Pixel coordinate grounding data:
━━━━━━━━━━━━━━━━
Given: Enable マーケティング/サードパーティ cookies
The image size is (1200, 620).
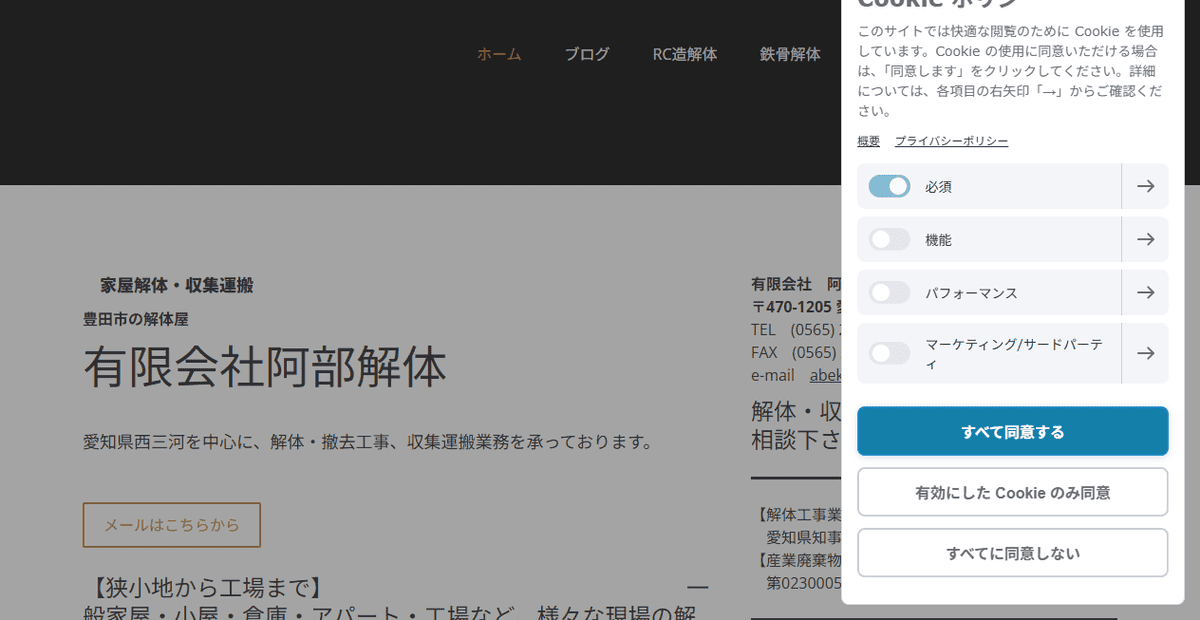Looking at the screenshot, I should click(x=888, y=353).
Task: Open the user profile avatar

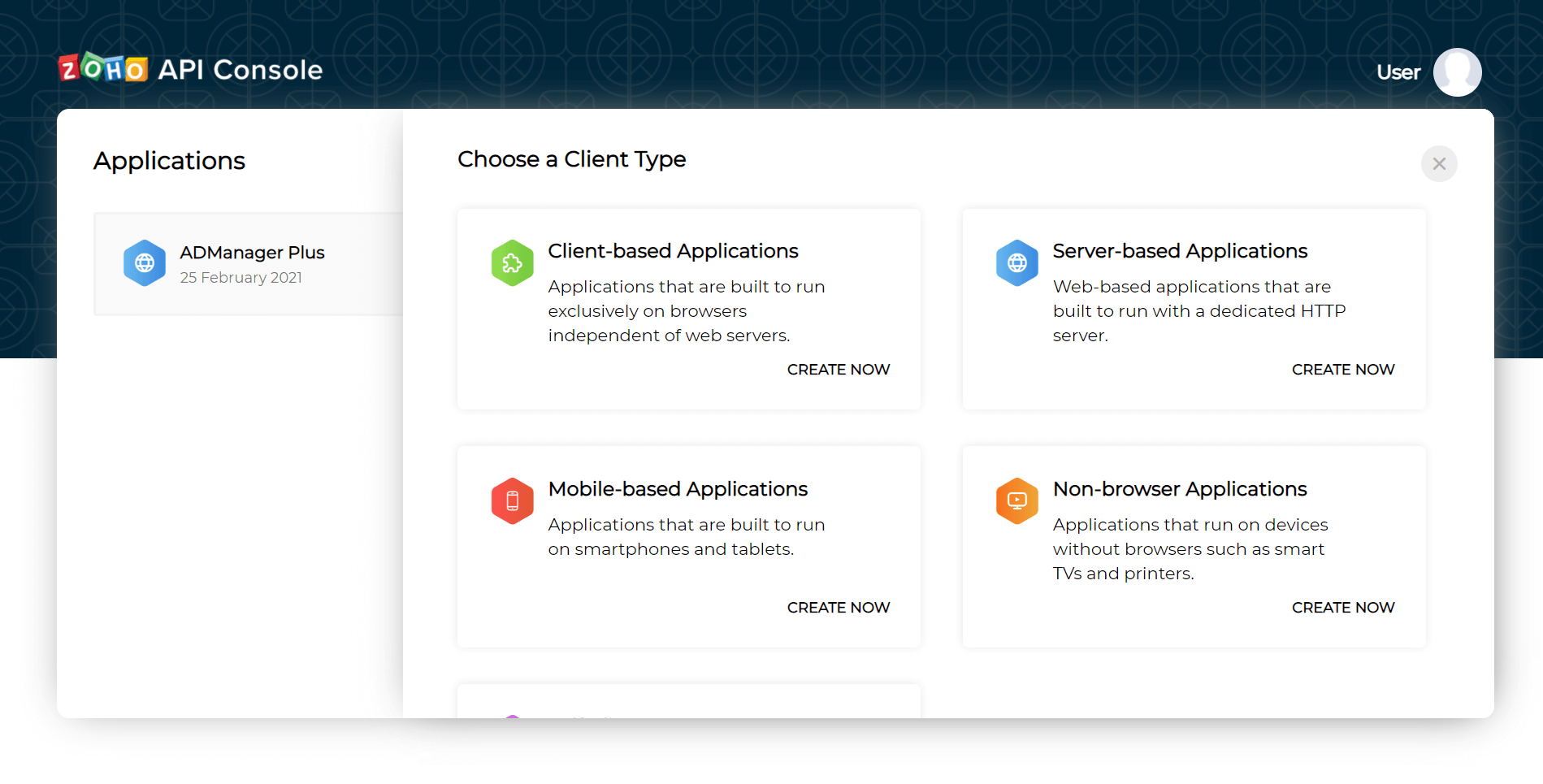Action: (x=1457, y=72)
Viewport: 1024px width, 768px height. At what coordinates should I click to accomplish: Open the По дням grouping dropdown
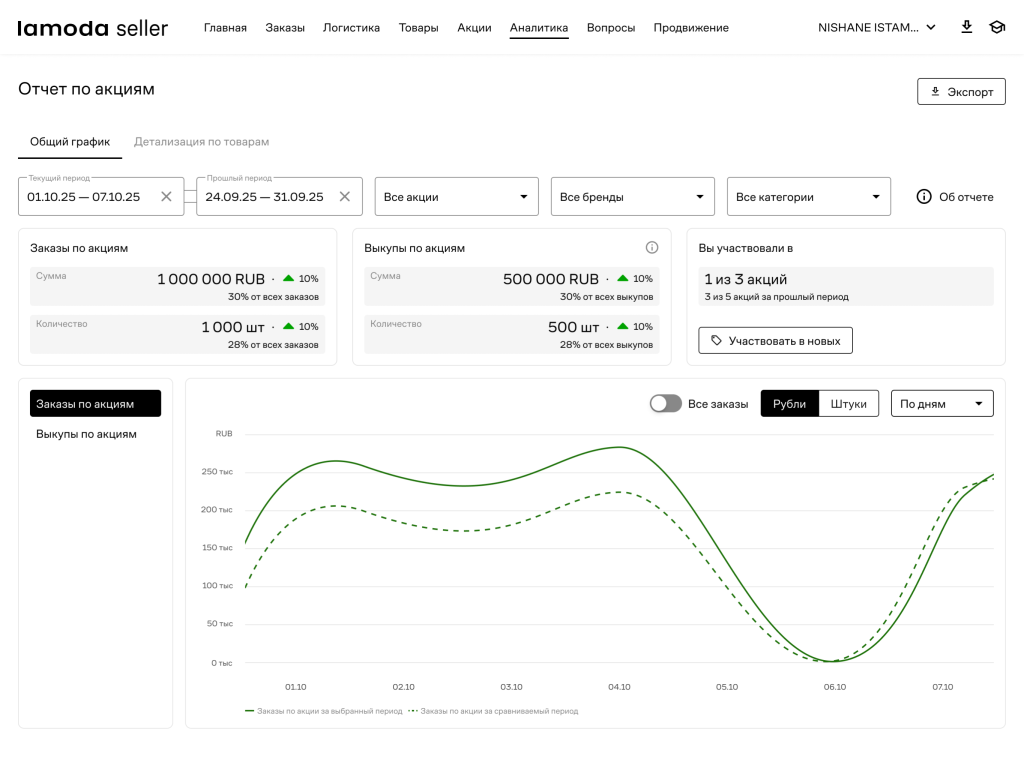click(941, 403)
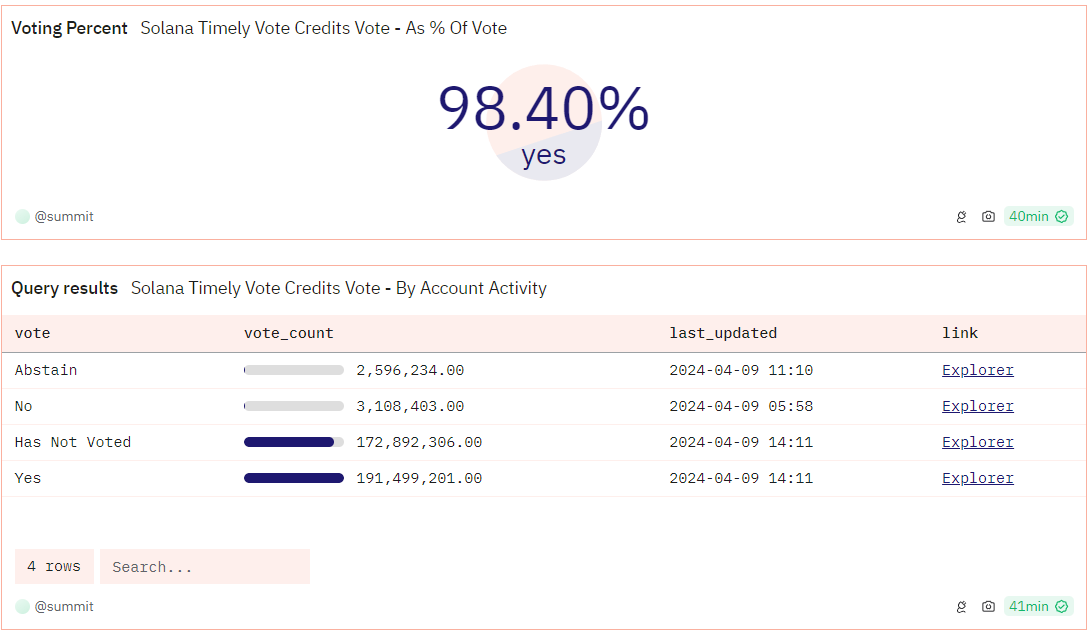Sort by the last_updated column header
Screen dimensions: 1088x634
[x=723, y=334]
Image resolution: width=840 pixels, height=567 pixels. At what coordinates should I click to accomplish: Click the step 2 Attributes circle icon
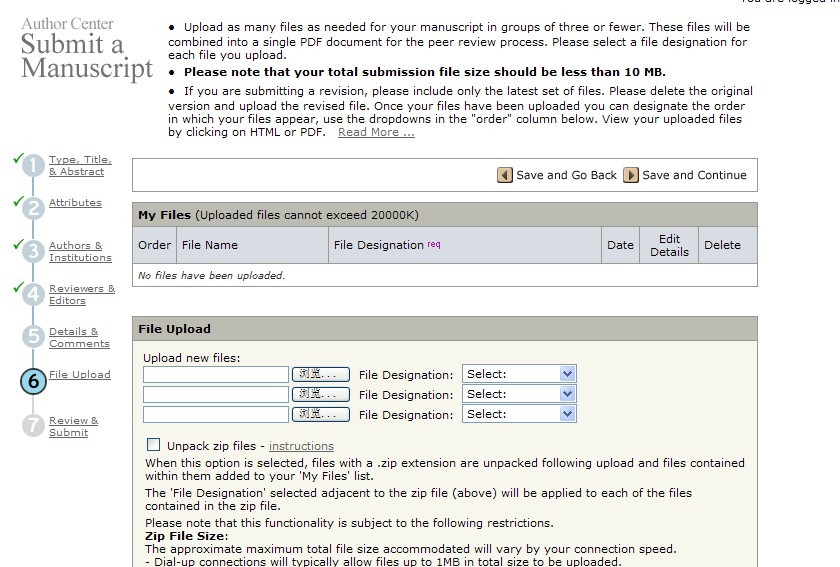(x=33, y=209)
━━━━━━━━━━━━━━━━
DIRECTIONS FOR THIS TASK - Set down all of the entries exactly as they stand, without any image.

EXERCISE SOLUTION -
Given: Enable マーケティング/サードパーティ cookies
The image size is (1200, 620).
Looking at the screenshot, I should click(x=888, y=353).
Task: Open the user profile avatar

Action: (x=1457, y=72)
Viewport: 1024px width, 768px height. At what coordinates should I click to accomplish: Open the По дням grouping dropdown
click(941, 403)
Sort by the last_updated column header
Screen dimensions: 1088x634
[x=723, y=334]
Image resolution: width=840 pixels, height=567 pixels. At what coordinates should I click to accomplish: Click the step 2 Attributes circle icon
(x=33, y=209)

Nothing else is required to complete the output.